* **TASK TO CARRY OUT**
Only the lines below starting at the one containing "How do I perform: Open the first" and ending at the one containing "Task: Click the third rating star" belong in the answer, each copied exactly.

-=-=-

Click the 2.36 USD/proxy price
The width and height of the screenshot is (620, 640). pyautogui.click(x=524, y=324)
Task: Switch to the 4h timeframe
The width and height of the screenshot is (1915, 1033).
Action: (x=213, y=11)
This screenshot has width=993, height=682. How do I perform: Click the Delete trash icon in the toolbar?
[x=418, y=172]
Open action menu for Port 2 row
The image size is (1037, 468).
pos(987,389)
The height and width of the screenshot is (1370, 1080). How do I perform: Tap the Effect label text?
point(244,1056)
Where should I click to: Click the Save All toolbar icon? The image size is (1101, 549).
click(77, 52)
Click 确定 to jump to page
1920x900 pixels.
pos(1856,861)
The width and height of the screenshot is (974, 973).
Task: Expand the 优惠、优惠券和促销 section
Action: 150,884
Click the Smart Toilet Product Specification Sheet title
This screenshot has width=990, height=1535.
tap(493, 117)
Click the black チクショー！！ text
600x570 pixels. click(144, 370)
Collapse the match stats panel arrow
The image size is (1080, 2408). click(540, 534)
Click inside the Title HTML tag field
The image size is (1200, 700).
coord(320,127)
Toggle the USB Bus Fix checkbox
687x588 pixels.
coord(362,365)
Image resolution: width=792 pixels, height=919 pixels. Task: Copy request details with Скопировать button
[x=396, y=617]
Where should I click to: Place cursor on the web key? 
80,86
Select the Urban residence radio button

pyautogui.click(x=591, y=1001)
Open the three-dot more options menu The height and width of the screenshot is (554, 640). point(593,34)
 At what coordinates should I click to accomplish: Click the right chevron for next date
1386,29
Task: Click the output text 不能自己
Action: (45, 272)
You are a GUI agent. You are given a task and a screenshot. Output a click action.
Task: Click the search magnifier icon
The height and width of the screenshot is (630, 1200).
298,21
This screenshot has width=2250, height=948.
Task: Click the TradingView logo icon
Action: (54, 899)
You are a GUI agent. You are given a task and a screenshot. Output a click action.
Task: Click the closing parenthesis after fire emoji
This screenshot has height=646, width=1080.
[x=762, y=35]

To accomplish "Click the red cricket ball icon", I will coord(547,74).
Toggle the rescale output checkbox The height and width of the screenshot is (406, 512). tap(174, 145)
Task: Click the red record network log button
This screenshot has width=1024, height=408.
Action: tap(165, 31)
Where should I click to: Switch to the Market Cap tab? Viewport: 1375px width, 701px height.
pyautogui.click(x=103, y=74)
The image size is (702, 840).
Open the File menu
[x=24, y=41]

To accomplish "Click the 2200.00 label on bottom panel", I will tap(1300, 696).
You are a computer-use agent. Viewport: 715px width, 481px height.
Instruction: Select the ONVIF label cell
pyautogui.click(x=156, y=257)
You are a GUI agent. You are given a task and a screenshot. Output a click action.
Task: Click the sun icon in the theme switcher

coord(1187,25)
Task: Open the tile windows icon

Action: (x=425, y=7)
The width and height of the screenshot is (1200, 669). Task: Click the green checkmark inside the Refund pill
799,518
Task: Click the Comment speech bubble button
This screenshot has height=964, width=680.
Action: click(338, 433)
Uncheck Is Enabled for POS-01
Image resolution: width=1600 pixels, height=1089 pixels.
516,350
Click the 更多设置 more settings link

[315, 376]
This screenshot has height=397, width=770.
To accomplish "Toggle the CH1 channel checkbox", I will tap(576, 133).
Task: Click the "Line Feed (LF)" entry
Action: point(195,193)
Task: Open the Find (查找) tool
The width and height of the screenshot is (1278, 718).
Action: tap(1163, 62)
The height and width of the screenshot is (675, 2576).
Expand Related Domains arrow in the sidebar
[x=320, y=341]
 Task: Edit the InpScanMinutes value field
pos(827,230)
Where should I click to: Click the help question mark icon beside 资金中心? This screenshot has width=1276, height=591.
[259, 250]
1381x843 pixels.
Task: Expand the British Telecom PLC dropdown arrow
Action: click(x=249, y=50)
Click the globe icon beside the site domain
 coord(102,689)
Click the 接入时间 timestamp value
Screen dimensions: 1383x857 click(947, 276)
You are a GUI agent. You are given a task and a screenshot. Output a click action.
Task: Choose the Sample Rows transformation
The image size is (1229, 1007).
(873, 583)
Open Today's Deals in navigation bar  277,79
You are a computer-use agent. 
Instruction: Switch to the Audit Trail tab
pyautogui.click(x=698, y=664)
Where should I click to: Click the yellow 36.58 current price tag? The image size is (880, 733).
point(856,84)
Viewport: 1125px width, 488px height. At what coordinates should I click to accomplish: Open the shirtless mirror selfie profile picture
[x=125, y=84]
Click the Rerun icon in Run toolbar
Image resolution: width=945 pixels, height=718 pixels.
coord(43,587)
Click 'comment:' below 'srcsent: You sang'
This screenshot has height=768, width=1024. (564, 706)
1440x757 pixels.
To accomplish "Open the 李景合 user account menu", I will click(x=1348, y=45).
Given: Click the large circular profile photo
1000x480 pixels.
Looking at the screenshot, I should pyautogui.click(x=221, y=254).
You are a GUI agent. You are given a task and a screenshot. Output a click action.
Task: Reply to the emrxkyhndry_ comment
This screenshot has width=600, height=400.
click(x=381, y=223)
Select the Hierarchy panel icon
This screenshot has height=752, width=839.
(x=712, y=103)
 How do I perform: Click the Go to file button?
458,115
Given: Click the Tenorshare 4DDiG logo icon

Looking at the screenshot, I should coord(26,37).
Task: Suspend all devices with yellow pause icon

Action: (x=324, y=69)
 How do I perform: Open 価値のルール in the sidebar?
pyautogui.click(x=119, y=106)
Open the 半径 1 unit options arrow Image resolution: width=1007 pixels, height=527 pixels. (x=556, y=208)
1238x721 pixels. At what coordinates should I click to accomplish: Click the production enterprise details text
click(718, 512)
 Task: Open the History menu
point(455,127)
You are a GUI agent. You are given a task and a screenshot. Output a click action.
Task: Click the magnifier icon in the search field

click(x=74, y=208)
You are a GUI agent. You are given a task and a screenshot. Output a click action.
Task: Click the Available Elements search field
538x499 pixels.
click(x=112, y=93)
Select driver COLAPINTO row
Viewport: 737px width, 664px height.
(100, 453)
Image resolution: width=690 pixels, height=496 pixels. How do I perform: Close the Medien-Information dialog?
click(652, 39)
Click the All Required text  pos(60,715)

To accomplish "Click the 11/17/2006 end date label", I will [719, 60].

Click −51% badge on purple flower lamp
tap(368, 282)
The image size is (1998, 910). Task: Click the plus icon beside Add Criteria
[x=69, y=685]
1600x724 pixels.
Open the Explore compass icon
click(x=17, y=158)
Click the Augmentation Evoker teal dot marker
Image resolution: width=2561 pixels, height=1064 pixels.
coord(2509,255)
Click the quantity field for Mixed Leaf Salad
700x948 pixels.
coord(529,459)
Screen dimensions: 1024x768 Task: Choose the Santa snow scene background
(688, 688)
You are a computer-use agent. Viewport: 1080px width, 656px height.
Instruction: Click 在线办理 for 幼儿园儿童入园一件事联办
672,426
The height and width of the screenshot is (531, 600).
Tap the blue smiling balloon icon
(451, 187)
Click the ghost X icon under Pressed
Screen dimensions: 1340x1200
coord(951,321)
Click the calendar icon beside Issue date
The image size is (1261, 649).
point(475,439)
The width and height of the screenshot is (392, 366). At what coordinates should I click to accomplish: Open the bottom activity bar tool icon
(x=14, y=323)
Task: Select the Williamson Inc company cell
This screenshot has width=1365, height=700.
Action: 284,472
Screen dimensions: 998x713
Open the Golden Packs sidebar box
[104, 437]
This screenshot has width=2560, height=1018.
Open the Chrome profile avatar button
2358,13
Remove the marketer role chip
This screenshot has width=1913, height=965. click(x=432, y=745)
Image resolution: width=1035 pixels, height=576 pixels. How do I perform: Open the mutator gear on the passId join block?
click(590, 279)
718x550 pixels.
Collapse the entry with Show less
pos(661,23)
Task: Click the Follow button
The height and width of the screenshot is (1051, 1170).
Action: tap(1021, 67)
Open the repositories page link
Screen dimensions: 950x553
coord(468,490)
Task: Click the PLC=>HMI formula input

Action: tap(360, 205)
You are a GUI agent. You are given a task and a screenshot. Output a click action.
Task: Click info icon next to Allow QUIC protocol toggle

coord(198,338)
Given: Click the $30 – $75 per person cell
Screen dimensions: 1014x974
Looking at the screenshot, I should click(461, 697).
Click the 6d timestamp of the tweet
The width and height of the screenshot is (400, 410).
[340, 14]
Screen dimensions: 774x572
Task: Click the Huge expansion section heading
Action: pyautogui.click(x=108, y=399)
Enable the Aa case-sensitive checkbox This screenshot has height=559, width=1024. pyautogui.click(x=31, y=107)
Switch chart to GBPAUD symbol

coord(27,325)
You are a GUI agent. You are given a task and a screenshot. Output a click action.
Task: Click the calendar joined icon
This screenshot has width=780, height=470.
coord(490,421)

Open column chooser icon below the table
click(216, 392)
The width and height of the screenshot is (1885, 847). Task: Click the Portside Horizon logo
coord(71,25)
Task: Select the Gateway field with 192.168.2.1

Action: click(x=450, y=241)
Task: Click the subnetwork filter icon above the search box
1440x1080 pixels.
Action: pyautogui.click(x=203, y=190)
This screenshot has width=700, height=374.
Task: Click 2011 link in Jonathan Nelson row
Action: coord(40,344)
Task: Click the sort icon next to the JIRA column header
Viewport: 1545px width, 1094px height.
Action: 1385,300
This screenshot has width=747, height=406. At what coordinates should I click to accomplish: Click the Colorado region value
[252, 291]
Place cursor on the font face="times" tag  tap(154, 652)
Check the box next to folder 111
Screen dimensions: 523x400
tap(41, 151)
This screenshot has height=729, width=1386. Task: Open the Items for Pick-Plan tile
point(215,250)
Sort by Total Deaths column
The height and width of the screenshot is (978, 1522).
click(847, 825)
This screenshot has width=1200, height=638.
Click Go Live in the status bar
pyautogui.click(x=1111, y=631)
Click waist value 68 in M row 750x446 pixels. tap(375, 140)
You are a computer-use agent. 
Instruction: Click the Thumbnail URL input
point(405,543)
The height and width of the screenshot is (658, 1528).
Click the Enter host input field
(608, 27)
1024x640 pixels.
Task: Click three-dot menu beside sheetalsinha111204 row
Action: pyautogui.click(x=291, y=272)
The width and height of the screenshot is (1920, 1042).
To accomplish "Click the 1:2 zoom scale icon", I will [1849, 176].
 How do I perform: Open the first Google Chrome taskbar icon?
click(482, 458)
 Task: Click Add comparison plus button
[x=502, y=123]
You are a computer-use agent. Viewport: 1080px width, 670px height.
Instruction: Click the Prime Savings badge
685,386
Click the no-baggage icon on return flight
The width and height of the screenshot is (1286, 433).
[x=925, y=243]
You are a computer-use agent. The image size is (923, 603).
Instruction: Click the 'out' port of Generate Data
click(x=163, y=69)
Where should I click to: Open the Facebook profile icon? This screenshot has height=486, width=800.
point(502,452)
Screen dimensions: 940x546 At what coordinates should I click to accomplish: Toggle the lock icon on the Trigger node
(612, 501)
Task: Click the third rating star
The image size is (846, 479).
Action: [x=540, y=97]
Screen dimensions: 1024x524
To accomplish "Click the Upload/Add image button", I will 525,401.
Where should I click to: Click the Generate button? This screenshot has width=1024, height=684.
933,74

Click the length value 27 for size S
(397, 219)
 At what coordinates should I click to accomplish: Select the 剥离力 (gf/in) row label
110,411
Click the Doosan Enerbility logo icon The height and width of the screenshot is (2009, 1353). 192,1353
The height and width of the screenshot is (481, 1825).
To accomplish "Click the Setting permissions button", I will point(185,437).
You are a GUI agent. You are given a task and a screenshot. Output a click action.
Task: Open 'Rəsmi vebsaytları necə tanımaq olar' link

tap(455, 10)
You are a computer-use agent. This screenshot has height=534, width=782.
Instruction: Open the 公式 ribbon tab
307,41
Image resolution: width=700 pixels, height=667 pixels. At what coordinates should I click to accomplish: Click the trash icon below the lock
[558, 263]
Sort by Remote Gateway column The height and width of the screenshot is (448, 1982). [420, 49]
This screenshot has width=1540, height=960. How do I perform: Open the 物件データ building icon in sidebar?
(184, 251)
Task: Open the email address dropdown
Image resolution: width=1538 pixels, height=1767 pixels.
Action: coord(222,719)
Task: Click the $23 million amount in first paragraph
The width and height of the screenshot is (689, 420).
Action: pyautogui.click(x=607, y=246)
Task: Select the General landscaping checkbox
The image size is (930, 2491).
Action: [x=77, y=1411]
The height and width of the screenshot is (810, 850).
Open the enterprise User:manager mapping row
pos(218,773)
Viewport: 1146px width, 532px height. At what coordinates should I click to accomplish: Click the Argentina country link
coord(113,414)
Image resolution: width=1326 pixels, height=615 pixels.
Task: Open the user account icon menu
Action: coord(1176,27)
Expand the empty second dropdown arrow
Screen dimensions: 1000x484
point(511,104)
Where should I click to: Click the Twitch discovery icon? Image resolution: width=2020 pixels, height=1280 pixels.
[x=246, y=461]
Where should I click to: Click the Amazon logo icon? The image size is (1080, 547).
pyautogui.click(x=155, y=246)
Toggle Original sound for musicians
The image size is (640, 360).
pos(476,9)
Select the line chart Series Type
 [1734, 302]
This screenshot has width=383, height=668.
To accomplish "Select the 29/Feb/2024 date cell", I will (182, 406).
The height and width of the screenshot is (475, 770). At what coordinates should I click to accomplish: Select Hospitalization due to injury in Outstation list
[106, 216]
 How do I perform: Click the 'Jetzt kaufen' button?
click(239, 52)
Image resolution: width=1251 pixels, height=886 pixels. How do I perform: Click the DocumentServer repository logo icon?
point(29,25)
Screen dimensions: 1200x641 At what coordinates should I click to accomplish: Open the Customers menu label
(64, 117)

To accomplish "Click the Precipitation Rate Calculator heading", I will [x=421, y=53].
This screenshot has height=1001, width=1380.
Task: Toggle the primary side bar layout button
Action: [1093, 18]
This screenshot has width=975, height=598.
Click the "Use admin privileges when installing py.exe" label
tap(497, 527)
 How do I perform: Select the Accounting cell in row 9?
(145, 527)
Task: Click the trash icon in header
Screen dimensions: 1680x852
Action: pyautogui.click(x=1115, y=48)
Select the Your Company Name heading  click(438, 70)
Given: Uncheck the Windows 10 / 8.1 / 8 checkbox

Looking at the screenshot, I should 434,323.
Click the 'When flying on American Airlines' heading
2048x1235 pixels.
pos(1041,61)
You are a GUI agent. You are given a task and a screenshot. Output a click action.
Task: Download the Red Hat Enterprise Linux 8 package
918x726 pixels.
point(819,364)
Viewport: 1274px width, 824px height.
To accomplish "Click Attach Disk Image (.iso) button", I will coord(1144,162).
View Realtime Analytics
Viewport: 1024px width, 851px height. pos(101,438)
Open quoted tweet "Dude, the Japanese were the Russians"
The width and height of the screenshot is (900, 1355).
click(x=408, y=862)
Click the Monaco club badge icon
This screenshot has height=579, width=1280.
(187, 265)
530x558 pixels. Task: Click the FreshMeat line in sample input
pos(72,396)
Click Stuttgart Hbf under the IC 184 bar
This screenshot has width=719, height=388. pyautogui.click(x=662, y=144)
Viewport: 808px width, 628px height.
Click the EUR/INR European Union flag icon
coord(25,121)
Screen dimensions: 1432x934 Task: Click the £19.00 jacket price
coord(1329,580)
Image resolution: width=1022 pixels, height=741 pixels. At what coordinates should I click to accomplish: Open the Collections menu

-=-=-

* **OUTPUT FOR THIS TASK**
 How do I perform: Open the first Google Chrome taskbar icon?
click(482, 458)
 Task: Click Add comparison plus button
[x=502, y=123]
You are a computer-use agent. Viewport: 1080px width, 670px height.
Instruction: Click the Prime Savings badge
685,386
Click the no-baggage icon on return flight
The width and height of the screenshot is (1286, 433).
[x=925, y=243]
You are a computer-use agent. The image size is (923, 603).
Instruction: Click the 'out' port of Generate Data
click(x=163, y=69)
Where should I click to: Open the Facebook profile icon? This screenshot has height=486, width=800.
point(502,452)
Screen dimensions: 940x546 At what coordinates should I click to accomplish: Toggle the lock icon on the Trigger node
(612, 501)
Task: Click the third rating star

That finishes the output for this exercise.